◆ **Task 1**
List every thing that the glycemic load article says glycemic load can be calculated for.
◆ **Task 2**
From the glycemic load article, transcribe the passage from "The glycemic load (GL)" to "dividing by 100.".

◆ **Excerpted text**
★ ★ ★ ★ ★ ★ ★

= Glycemic load =

Estimate of how a quantity of food will raise a blood glucose level

The glycemic load (GL) of food is a number that estimates how much the food will raise a person's blood glucose level after it is eaten. One unit of glycemic load approximates the effect of eating one gram of glucose. Glycemic load accounts for how much carbohydrate is in the food and how much each gram of carbohydrate in the food raises blood glucose levels. Glycemic load is based on the glycemic index (GI), and is calculated by multiplying the weight of available carbohydrate in the food (in grams) by the food's glycemic index, and then dividing by 100.

==Description==
Glycemic load estimates the impact of carbohydrate intake using the glycemic index while taking into account the amount of carbohydrates that are eaten in a serving. GL is a GI-weighted measure of carbohydrate content. For instance, watermelon has a high GI, but a typical serving of watermelon does not contain many carbohydrates, so the glycemic load of eating it is low. Whereas glycemic index is defined for each type of food, glycemic load can be calculated for any size serving of a food, an entire meal, or an entire day's meals.

★ ★ ★ ★ ★ ★ ★

◆ **Data extract**
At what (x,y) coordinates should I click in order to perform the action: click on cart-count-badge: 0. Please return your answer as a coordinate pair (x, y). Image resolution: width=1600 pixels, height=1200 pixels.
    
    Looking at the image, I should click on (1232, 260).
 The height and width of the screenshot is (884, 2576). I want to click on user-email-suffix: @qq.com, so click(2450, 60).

★ ★ ★ ★ ★ ★ ★

◆ **Your solution 1**
- any size serving of a food
- an entire meal
- an entire day's meals

◆ **Your solution 2**
The glycemic load (GL) of food is a number that estimates how much the food will raise a person's blood glucose level after it is eaten. One unit of glycemic load approximates the effect of eating one gram of glucose. Glycemic load accounts for how much carbohydrate is in the food and how much each gram of carbohydrate in the food raises blood glucose levels. Glycemic load is based on the glycemic index (GI), and is calculated by multiplying the weight of available carbohydrate in the food (in grams) by the food's glycemic index, and then dividing by 100.